得意のフリーズドライ食品市場は国内外で拡大中

 永谷園を代表するロングセラー商品の「お茶づけ海苔」や「おとなのふりかけ」といったお茶づけ・ふりかけ類をはじめ、即席みそ汁などのスープ類、「すし太郎」「麻婆春雨」などの調理食品類の3本柱からなる食料品事業で、売上の80%以上を占める。創業以来、国内市場向けの加工食品を中心に事業を拡大してきた。

 だが、2012年に永谷園の社長に就任した永谷泰次郎(現・永谷園HD社長)は、少子高齢化などによる国内市場の冷え込みを見越して、海外展開を含む「新規カテゴリーへのチャレンジ」を重要課題と位置づけた。

永谷泰次郎永谷園HD社長
永谷泰次郎永谷園HD社長(同社ホームページより)

 ブルームコが得意とするフリーズドライ食品は、日本国内でも成長している分野だ。2012年から2016年の4年間でフリーズドライ食品の市場は約1.8倍に拡大し、中でも永谷園が強いフリーズドライの味噌汁は約3倍に市場を広げている。フリーズドライ食品は再現できる味も進化・多様化し、日々の食事に取り入れても何ら遜色はなくなってきた。常温で長期保存でき、お湯を注ぐだけで食べられるので、忙しい人やひとり暮らしのシニア世代にも重宝されている。こうした技術革新が市場の成長を支えているのだ。

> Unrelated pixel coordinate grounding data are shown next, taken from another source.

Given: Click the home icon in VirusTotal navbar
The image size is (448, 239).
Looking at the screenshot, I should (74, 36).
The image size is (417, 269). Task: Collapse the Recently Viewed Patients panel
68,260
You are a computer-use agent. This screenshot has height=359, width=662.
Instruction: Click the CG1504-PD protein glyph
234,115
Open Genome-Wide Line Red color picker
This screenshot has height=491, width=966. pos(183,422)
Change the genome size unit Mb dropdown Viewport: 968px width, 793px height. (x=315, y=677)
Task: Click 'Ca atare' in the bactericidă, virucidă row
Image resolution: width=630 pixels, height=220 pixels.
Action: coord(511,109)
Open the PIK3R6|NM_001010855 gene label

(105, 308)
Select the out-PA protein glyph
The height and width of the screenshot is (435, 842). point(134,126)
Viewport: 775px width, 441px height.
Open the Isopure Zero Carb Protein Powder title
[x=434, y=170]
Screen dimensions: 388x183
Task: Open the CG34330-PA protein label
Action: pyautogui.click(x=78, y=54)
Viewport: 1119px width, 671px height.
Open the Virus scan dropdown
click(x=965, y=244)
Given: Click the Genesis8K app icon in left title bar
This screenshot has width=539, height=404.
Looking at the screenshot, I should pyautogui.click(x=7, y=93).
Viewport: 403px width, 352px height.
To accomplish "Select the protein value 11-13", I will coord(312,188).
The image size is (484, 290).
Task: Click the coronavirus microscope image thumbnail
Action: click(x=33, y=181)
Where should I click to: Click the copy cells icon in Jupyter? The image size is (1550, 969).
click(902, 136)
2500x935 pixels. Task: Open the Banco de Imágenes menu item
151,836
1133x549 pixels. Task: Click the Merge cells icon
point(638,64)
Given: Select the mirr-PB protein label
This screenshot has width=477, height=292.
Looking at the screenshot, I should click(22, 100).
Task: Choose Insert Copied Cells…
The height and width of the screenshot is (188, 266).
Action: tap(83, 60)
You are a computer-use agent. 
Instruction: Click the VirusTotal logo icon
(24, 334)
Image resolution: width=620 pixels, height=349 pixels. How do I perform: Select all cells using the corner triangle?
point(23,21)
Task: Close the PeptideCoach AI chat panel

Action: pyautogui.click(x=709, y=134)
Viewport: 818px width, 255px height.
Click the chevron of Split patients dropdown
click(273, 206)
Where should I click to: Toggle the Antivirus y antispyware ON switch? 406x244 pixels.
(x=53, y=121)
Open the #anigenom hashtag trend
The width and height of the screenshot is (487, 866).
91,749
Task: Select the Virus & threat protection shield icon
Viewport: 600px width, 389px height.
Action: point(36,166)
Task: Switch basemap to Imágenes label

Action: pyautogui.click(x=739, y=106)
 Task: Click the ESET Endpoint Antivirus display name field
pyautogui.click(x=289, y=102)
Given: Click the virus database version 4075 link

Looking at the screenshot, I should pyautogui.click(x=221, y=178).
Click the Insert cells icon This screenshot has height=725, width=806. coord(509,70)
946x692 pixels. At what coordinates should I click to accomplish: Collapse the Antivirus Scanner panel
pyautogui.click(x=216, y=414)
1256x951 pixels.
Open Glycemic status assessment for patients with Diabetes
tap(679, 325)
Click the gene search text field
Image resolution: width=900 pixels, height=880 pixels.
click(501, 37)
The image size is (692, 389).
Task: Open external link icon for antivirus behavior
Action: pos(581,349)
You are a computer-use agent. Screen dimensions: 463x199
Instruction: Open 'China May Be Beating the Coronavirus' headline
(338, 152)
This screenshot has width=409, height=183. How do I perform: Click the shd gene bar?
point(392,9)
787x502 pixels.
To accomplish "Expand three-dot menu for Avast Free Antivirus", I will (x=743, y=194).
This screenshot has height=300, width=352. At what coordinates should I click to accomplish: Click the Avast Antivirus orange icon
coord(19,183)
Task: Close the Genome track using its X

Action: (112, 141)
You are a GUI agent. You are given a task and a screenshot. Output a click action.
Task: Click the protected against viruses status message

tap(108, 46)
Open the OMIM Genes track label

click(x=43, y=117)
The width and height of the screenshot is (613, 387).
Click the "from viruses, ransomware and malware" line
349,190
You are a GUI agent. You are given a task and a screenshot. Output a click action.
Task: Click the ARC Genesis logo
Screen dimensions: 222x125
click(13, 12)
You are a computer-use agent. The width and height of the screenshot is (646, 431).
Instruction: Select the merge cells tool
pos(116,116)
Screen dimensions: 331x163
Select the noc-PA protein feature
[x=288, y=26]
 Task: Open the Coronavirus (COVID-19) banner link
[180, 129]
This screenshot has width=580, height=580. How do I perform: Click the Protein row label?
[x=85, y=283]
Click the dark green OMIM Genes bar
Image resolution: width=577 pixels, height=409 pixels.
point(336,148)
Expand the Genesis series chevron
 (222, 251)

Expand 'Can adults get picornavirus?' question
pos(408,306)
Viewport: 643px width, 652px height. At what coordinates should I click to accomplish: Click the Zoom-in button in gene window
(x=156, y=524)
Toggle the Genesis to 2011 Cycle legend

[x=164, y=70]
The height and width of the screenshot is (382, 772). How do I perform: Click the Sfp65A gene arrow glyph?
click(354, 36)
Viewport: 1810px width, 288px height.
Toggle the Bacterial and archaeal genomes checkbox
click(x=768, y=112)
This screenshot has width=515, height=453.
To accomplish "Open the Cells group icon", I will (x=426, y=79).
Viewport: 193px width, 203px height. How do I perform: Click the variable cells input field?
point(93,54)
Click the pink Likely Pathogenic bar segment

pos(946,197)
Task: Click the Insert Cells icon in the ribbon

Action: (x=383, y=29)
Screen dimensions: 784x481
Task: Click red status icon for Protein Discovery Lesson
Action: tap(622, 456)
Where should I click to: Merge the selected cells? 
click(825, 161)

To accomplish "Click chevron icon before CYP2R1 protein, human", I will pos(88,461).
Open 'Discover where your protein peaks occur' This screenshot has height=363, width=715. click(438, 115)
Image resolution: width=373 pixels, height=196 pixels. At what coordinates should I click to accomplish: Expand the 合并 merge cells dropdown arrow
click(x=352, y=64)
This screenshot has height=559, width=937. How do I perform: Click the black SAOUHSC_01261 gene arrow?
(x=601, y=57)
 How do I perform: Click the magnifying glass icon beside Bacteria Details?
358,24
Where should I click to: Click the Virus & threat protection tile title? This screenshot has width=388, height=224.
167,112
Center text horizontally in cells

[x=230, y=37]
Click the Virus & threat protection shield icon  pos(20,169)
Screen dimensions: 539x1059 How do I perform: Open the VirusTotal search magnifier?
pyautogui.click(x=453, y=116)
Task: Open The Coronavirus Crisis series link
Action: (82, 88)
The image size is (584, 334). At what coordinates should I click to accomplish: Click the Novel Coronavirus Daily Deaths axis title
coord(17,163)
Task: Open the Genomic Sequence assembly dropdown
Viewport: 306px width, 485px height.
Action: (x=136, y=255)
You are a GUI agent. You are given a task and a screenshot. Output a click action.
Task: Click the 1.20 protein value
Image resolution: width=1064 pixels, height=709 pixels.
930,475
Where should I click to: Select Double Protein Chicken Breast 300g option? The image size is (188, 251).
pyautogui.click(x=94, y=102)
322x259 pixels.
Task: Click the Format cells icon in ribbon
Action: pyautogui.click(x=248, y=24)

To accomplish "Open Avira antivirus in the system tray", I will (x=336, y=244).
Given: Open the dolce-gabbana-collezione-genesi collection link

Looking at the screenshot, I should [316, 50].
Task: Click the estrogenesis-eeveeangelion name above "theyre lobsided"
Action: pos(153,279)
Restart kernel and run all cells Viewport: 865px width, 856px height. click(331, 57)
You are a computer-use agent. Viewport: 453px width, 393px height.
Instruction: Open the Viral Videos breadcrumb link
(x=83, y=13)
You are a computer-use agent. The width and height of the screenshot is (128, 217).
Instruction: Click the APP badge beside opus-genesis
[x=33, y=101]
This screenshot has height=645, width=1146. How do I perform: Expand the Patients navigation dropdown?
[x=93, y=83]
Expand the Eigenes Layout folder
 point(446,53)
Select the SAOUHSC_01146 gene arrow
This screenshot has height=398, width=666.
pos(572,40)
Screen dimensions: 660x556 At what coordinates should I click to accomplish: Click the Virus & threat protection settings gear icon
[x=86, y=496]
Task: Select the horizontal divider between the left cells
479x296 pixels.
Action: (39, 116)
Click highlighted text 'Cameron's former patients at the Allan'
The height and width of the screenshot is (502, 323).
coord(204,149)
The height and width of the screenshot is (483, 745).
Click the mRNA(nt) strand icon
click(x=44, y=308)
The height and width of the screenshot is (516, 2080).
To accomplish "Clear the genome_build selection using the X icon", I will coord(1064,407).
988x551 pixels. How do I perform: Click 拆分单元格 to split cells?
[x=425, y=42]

 M&Aによりブルームコが持つフリーズドライ加工技術と、海外での製造・販売網を手に入れた永谷園。同社を会社設立から支えてきたお茶づけも、日本の食材や食文化がフリーズドライで海を渡るようになれば、寿司や天ぷらなどと並ぶ新たな「代表的な和食」として世界で愛されるのも夢ではない。

年表

永谷園ホールディングスの沿革
 
1952 5月 「江戸風味 お茶づけ海苔」(現「永谷園のお茶づけ海苔」)を発売
1953 4月 永谷園本舗設立
1976 12月 東京証券取引所第2部に上場
1983 10月 東京証券取引所第1部に上場
1992 10月 永谷園に社名変更
2005 11月 中国・上海市に上海永谷園食品貿易有限公司を設立
2008 9月 藤原製麺の株式51%を取得し連結子会社化、同社と子会社「ふじの華」(2015年3月、藤原製麺が吸収合併)が永谷園グループ傘下に入る
2013 4月 創立60周年
2013 11月 麦の穂ホールディングスの全株式を取得
2014 7月 NAGATANIEN USA,INC.がNIKKO ENTERPRISE CORPORATIONの持分を取得
2015 10月 持株会社体制に移行、永谷園ホールディングスを設立
2016 2月 米国でアジアンフーズ(麺商品)製造・販売するJSL FOODS,INC.の親会社米MAIN ON FOODS, CORP.に出資し、持分法適用関連会社に
2016 7月 半生タイプの袋入り麺やスープなどの生産・販売を手がける合弁会社「永谷園食品(江蘇)」を設立すると発表
2016 12月 フリーズドライ食品メーカーを傘下に収める英ブルームコ社を買収
2017 1月 欧州事業に集中するため、「永谷園食品(江蘇)」の設立を中止
2017 10月 米MAIN ON FOODS, CORP.の出資比率を50.00%から50.000061%へ引き上げ

文:M&A Online編集部

この記事は企業の有価証券報告書などの公開資料、また各種報道などをもとにまとめています。